Two rooms were completely inaccessible as it was impossible to open the doors. He kept the boxes for everything he bought, including really large items like the washing machine and tumble dryer "in case he moved". Open any cupboard and stuff would fall out, and if I wanted a bath I had to clear about two dozen pot plants out of it first.

Hadalifeonce · 12/09/2018 16:03

I'm not a hoarder, and do not have any experience of hoarding. What could be the consequences of clearing stuff out bit by bit when he's at work?

AwdBovril · 12/09/2018 18:32

I had a doctor's appointment this afternoon & had a chat with her about this. She's adjusted 2 of my medications, 1 of which is apparently useful for depression. So that's a plus.

DH & I had another chat after he came home from work. I told him that the GP has confirmed that actually, there would probably be psychological help for someone in his / our situation (he was convinced there wouldn't be). And that he would be entitled to access it, which rather took the wind out of his sails. He's not being quite so much of a twat about things this evening. He's not usually an arse, only when he thinks someone is trying to railroad him. Some of his collection I don't mind - he's a music fanatic, but it's the sheer volume of everything else, the dirt, the lack of organisation, the fact that he can't actually access it anyway because it's stuck in a cupboard under mountains of other crap & therefore to me it seems pointless in keeping any of it. He acknowledged I have a point, especially as regards my physical health. I have told him, again, that I'm serious about what I said before, & that I had said as much to the doctor. He knows it's not an idle threat. I think he's worried now. Good.
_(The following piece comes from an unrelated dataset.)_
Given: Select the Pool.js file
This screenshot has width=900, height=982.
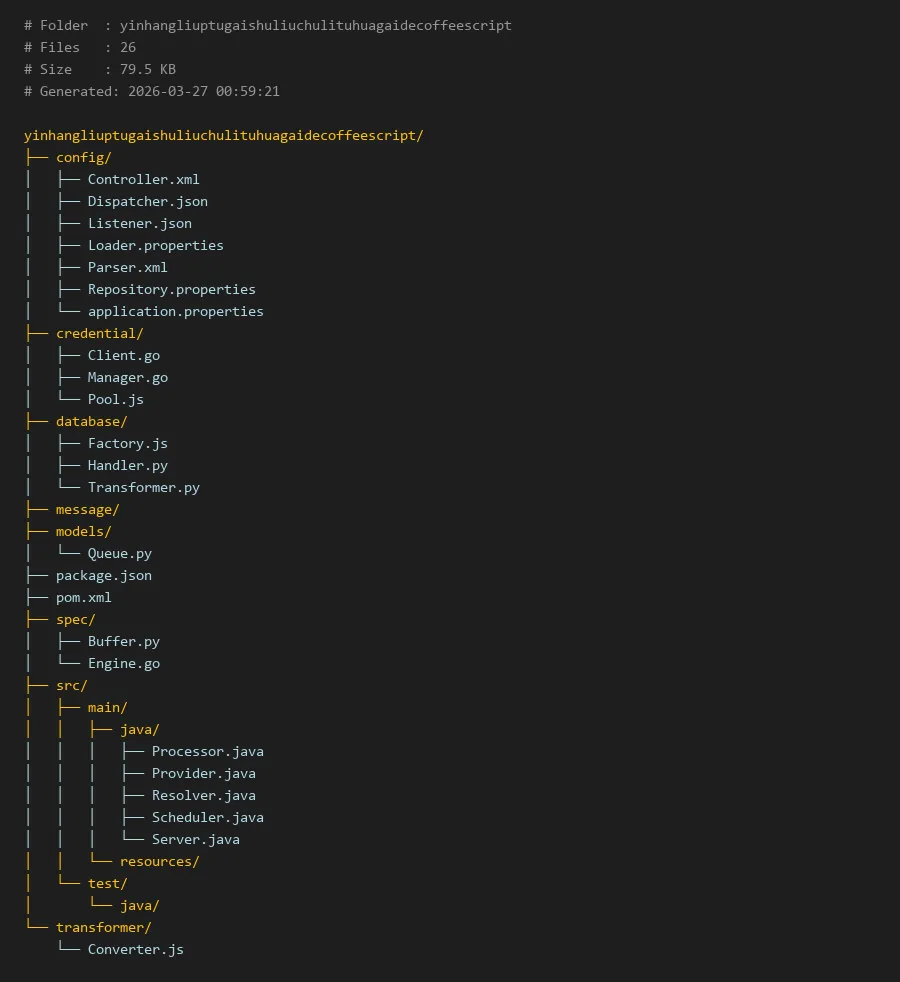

I am going to start ordering copy of any certificates I might need though. Just in case.

OP posts:
AwdBovril · 12/09/2018 18:42

Hadalifeonce - I could possibly remove one or two things. But, not a lot, not often and, if he ever caught me he'd go ballistic. Major argument time. He did actually catch me in the act of chucking something of his out once, years ago. It totally wasn't worth the argument. He still refers to it occasionally. I understand it's a fairly normal reaction for a hoarder, like it's some kind of personal attack. It's things like this that tell me that, even though his hoarding may be less severe compared to hoarders on the TV documentaries, I know he has a real problem & I'm not just being picky. A normal person would just get over it or buy a replacement if it was something they actually used or needed.